Graphics processor giant nVidia has introduced what it claims to be a fundamentally new architecture for computing.
The company's GeForce 8800 graphics card is the first to use Cuda technology, which enhances traditional GPU performance by enabling processor cores to communicate, synchronise and share data.
Cuda uses hundreds of on-chip processor cores which simultaneously communicate and cooperate to solve complex computing problems up to 100 times faster than traditional approaches, nVidia said.
This architecture is complemented by nVidia's first C-compiler for the GPU.

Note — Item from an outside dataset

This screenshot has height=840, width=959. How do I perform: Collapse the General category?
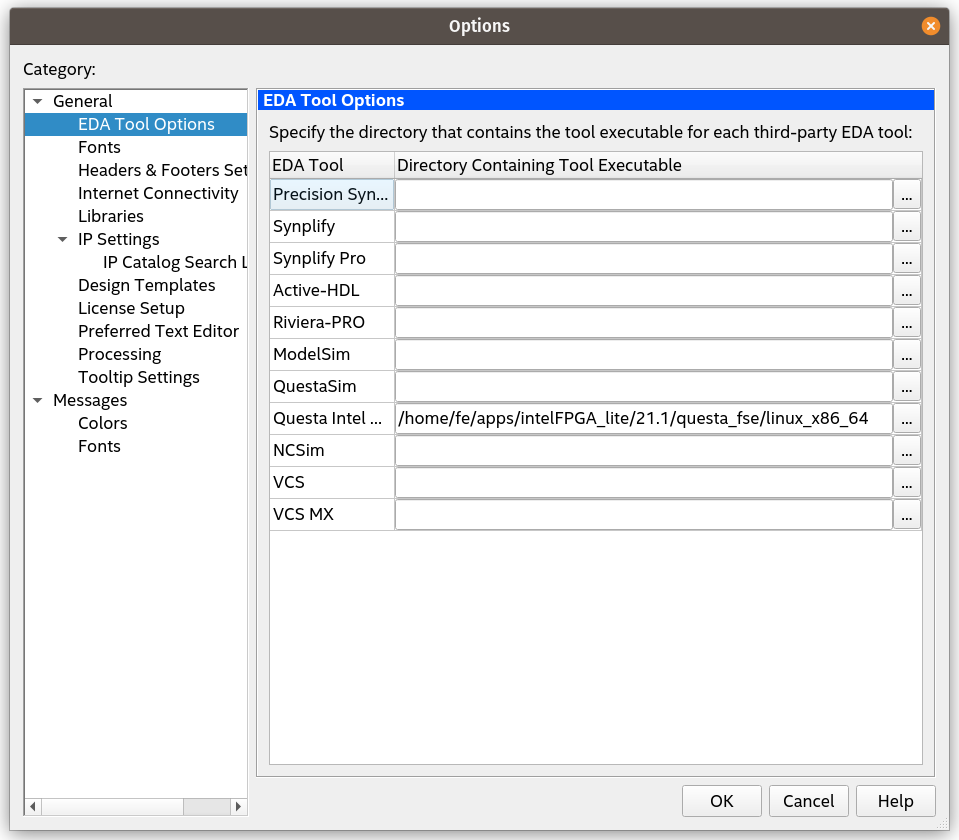(37, 101)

The development environment is particularly suited to solving new problems in compute-intensive applications such as product design, data analysis, technical computing and game physics.
Cuda-enabled GPUs offer dedicated features for computing, including Parallel Data Cache which allows 128 1.35GHz processor cores in the newest generation.

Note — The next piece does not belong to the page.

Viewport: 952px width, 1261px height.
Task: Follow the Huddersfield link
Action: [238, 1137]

Developers access these features through a separate computing driver that communicates with DirectX and OpenGL, and the C compiler for the GPU.
Nicolas Chavannes, director of software at Schmid and Partner Engineering, believes that the level of computing performance now achievable with Cuda-enabled GPUs will positively impact its customers' bottom lines.
"Our customers, including every cellphone manufacturer in the world, see the value in using nVidia GPUs with Acceleware's GPU-accelerated solver to speed up their time to market," he said.